> PROBLEM DESCRIPTION:
As the answer, set down the lines below from the one containing "This screenshot has width=606, height=355." through the one containing "Task: Click Frau Protokolli's clipboard icon", exactly and inclusively, and no others.

> Collected data:
------
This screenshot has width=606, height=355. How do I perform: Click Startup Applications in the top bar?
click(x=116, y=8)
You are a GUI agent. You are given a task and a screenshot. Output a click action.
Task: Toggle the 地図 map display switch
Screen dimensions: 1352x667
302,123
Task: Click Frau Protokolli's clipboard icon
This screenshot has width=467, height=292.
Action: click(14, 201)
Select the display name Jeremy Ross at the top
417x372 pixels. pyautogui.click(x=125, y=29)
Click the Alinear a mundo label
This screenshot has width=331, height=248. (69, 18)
------
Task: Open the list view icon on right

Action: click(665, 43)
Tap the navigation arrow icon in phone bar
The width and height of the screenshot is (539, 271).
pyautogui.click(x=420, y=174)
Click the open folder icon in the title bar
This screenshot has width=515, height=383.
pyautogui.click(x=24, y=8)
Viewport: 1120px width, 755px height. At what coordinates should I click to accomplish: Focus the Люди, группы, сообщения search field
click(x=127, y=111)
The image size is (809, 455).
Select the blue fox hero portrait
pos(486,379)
------
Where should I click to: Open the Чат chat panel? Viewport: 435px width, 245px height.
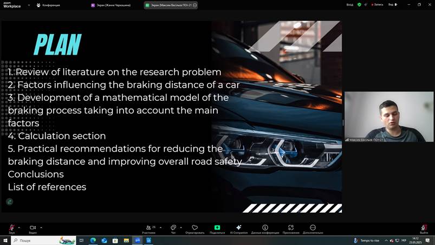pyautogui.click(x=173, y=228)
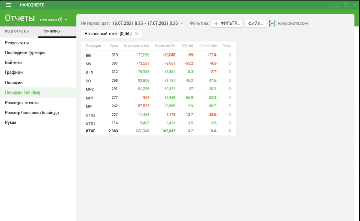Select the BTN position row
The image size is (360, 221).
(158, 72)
------
> RESULT OF THIS EXERCISE:
This screenshot has width=606, height=355. How do I perform: Click Startup Applications in the top bar?
click(x=116, y=8)
You are a GUI agent. You are given a task and a screenshot. Output a click action.
Task: Toggle the 地図 map display switch
Screen dimensions: 1352x667
302,123
Task: Click Frau Protokolli's clipboard icon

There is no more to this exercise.